Bald kann Philipp mich aber nicht mehr halten, und ich rufe die anderen zum Statndortwechsel auf : "Los, auf in die erste Reihe!"

Okay, zwei drei Meter reichen schon. Denn nun stehen wir an der anderen Seite vom Hang und haben wunderbare Sicht. Das ist gut organisiert mit dem Berg, so können wirklich beinahe alle der 100.000 Menschen einwandfrei auf die Bühne sehen. Seeed geben alles, spielen 50 cent nach, und man merkt ihnen die Freude am Spielen an. Dass sie Seeed sind, und was ihr Gebiet ist, sollte jedem nach den ersten Stücken bereits klar geworden sein. Man tanzt und hüpft. Die ersten Reihen bestehen förmlich aus erhobenen Händen.

Eine Riesenband, manman, elf Mann, und die Leute an ihren Instrumenten geben alles, Trompeten und was weiss ich noch alles, ich bin gefangen in so viel Virtuosität. Und was mal dringend gesagt werden muss : das mit der Tanzerei der Männer da Vorne sieht verdammt cool aus. Tanzschritte aus dem Video von "Dickes B", ein Augenschmaus.

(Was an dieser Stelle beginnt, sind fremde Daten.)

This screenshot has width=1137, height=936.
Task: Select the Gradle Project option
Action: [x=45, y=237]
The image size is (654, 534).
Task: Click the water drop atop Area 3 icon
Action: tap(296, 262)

Die Jungs sind noch nie in karlsruhe gewesen, und wissen daher wohl nicht, dass die Badenser nicht so gut auf die Schwaben zu sprechen sind. Denn als sie das Wort Schwaben erwähnen, buht beinahe das gesamte Publikum (Ich nicht!). So viel Unfreundlichkeit und Rassismus sind die Jungs nicht gewohnt und sind nun ein wenig skeptisch. Sie lassen sich was einfallen, um die Stimmung wieder aufzubessern. Also improvisieren sie ein Lied auf Karlsruhe. Die schönsten Mädchen haben sie, und die überhaupt. Und das wollen sie gleich mal testen, indem sie einen Dancehall Queen Contest machen. Vier Mädels werden auf die Bühne geholt. Sonst sind's nur drei, aber in Anbetracht der Menschenmasse... Nunja. Die Mädels zeigen, was sie können und geben alles. Doch gegen die Letzte, leider ist mir ihr Name entfallen, eine Schwarze, die den Rhythmus im Blut hat, das muss man ihr wirklich anerkennen, haben die andern Mädels keine Chance. Nachdem sie von der Bühne geht, und gleich darauf auch Seeed hagelts aufgrund lautstarker Forderungen des Publikums noch Zugaben. Alle sind vollends zufrieden. Friedlich und ohne Drängeleien ziehen die Menschen vom Gelände.

Heimfahrt leider wieder katastrophal wegen überfüllten Zügen, sodass wir erst sehr sehr spät heimkamen, aber gelohnt hat es sich.

Tipp an die Bahn : wenn hunderttausend Menschen erwartet werden wären ein paar Extrazüge nicht schlecht!